Frequently asked questions

What does it mean to build a product on an AI coding agent?

It means the agent — an LLM that can write and edit code — is a core runtime component of your product, not just a tool you use at your desk. Users' requests flow into it and its output ships to them, so its reliability becomes your product's reliability. That's a very different bar from using a coding agent to help you write code in a demo.

Why isn't a great system prompt enough to make it reliable?

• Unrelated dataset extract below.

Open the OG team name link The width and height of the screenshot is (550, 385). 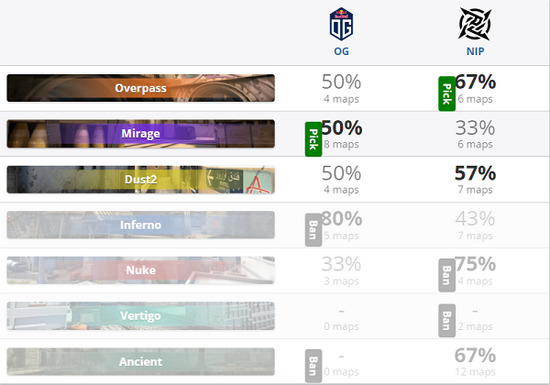tap(341, 51)
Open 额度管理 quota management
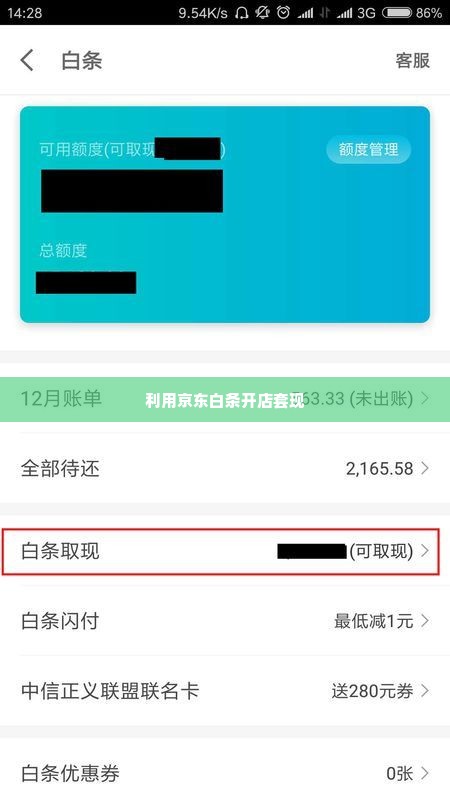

A prompt explains intent, but a small model under load will quietly drift from it a few turns later. Load-bearing rules belong in code — deterministic triggers, schema constraints, and guards the model can't silently ignore. The prompt should describe what to do; your code should enforce it.

How do you keep an LLM's structured output reliable?

Keep the schema strict instead of loosening it to accept the model's drift. When validation fails, feed the error back to the model and ask it to correct its own output, retry a few times, then fall back to a deterministic path and log loudly. You get strictness and resilience, and failures stay observable.

Is an AI coding agent reliable enough for production?

Yes — if you treat it as a probabilistic component inside a deterministic system. The agent writes the code well; the reliability comes from the boring scaffolding around it: strict contracts, code-level invariants, fast-feedback loops, and honest measurement. That scaffolding, not the model, is where most of the engineering work lives.